Records from a collection:
■ ■ ■ ■ ■
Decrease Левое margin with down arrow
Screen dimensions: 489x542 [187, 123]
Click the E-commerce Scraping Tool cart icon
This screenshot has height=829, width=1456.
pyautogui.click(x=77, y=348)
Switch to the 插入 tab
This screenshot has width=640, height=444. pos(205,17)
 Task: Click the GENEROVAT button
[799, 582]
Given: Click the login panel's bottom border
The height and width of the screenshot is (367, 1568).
■ ■ ■ ■ ■
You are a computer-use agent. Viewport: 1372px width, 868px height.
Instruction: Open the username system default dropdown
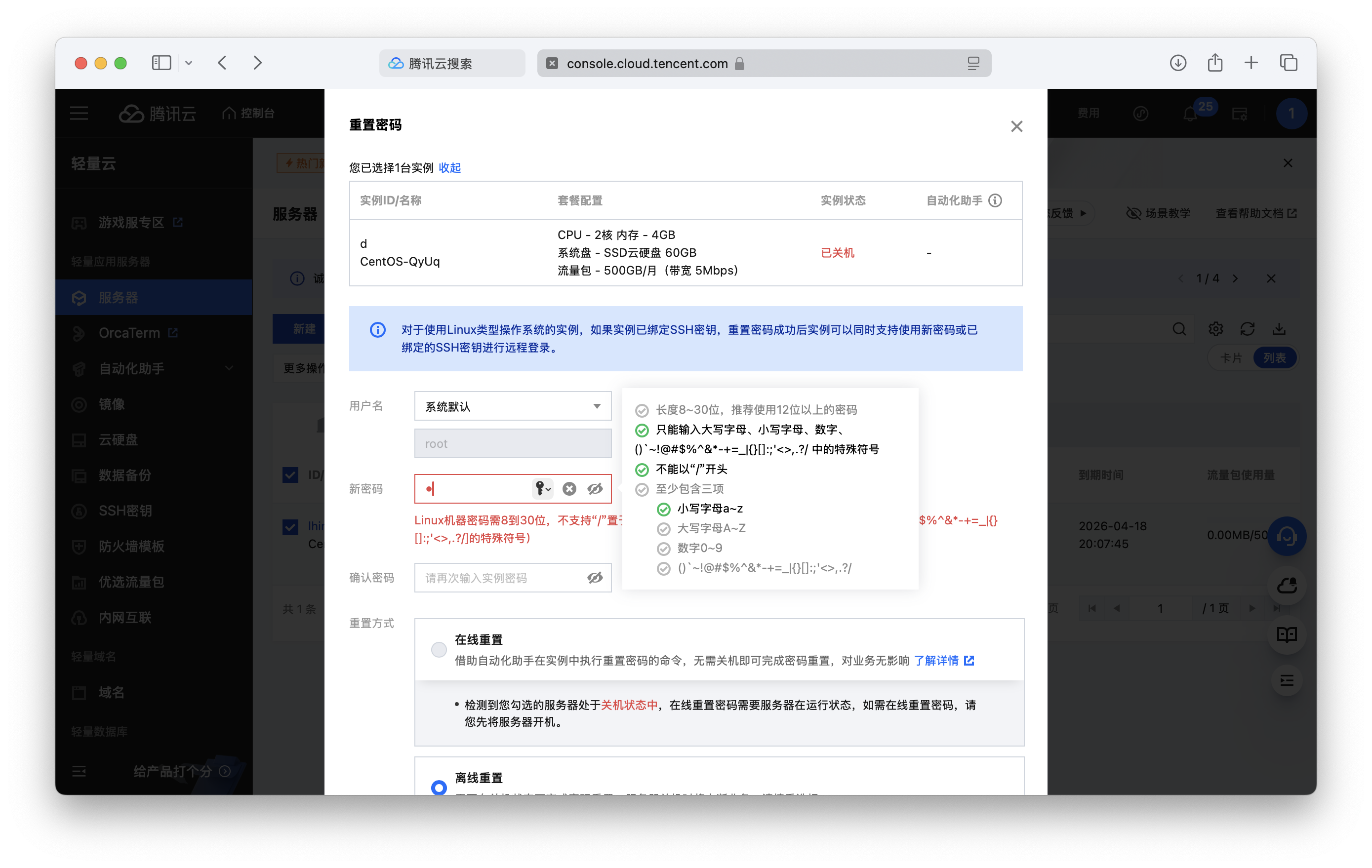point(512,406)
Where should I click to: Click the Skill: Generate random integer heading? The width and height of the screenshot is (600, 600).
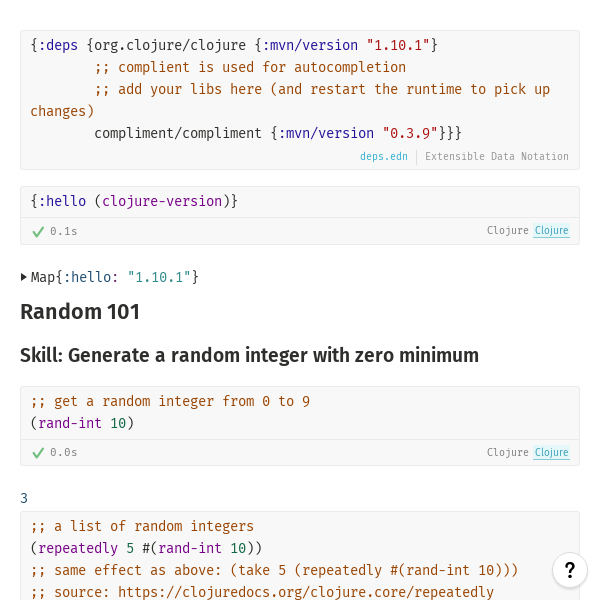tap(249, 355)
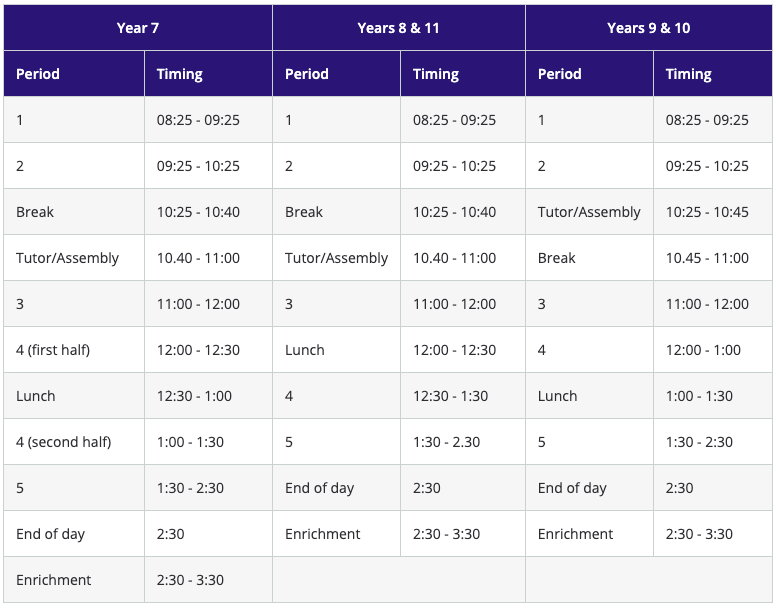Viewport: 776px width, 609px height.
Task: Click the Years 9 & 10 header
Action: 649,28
■ ■ ■ ■ ■
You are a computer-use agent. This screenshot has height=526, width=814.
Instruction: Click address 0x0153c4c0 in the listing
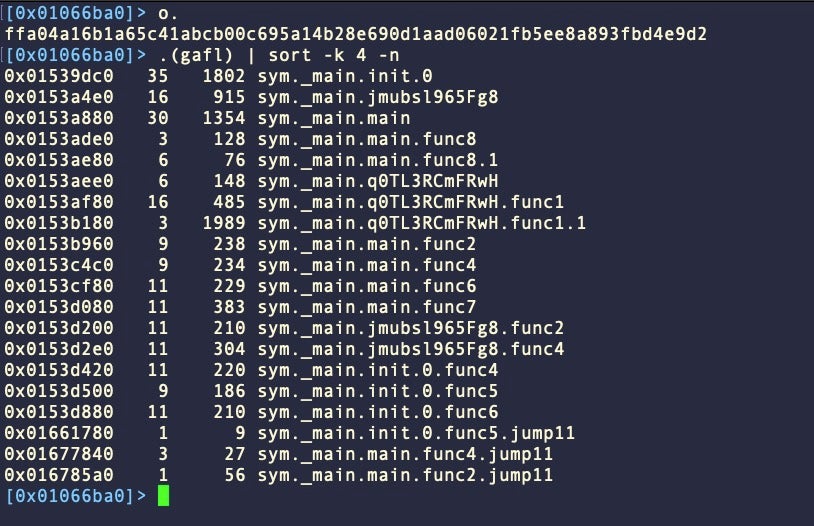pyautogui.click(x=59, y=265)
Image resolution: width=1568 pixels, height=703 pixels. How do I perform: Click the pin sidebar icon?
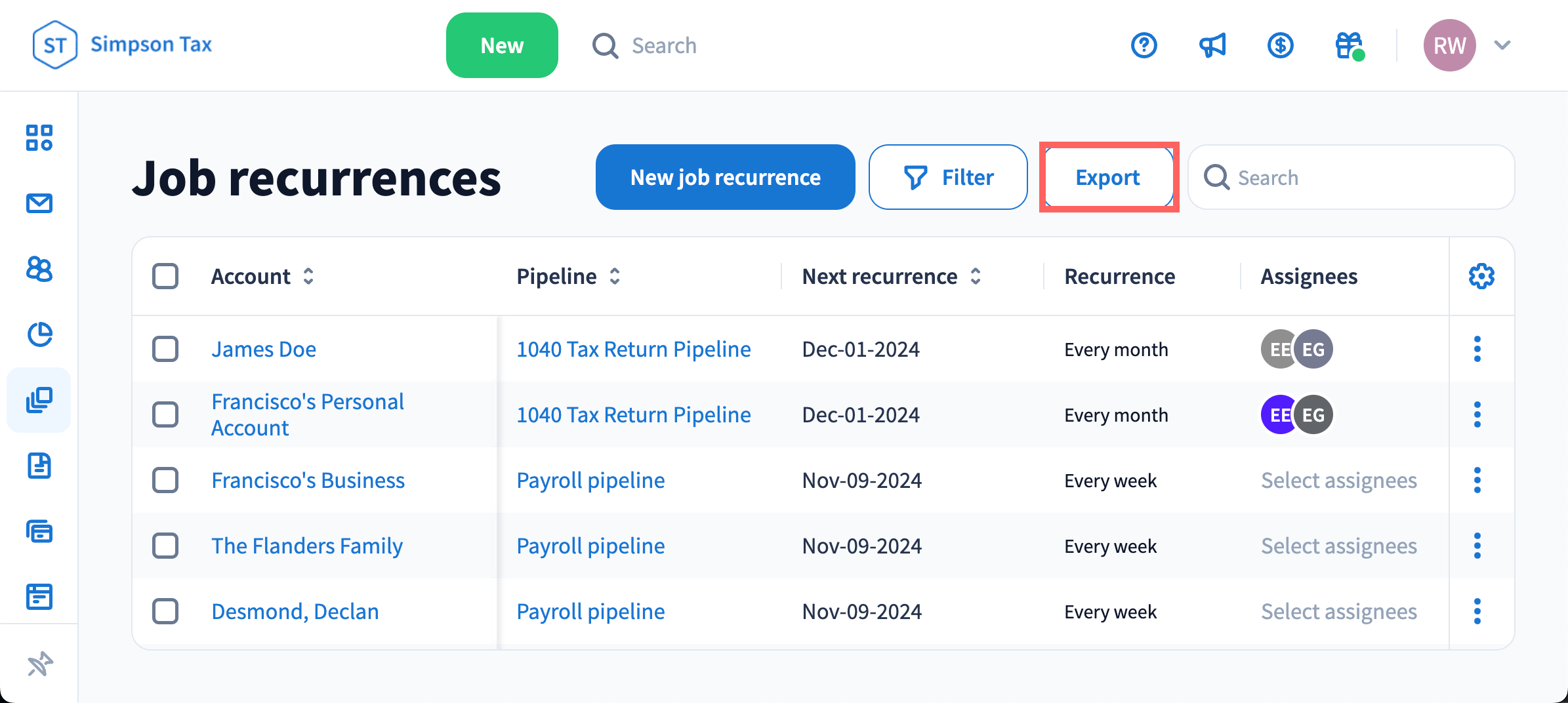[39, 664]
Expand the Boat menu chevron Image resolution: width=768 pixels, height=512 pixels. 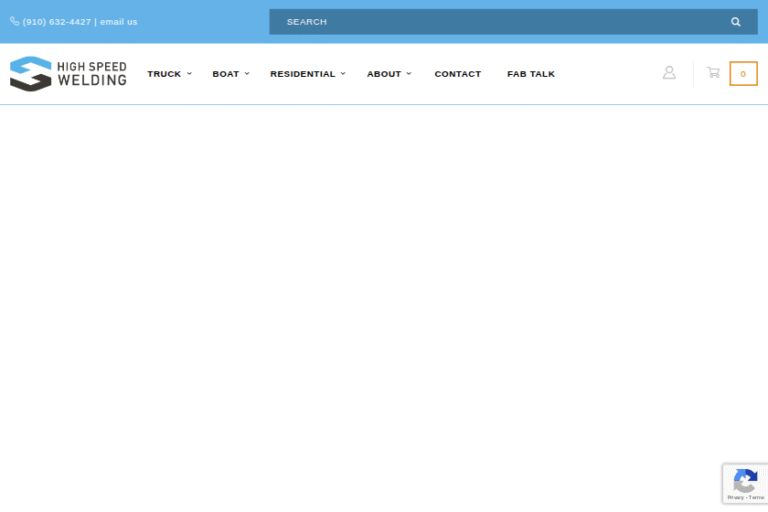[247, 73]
■ ■ ■ ■ ■
» EXERCISE DESCRIPTION: Convert the listing, from the line containing "You are a computer-use agent. Viewport: 1372px" down to the line containing "point(512,406)", into a two-column CSV with the columns "prompt" and "target". Give one row per record, quote each field, turn line breaks into spaces, and leave the pictures out.

» EXERCISE RESPONSE:
prompt,target
"You are a computer-use agent. Viewport: 1372px width, 868px height. Instruction: Open the username system default dropdown","point(512,406)"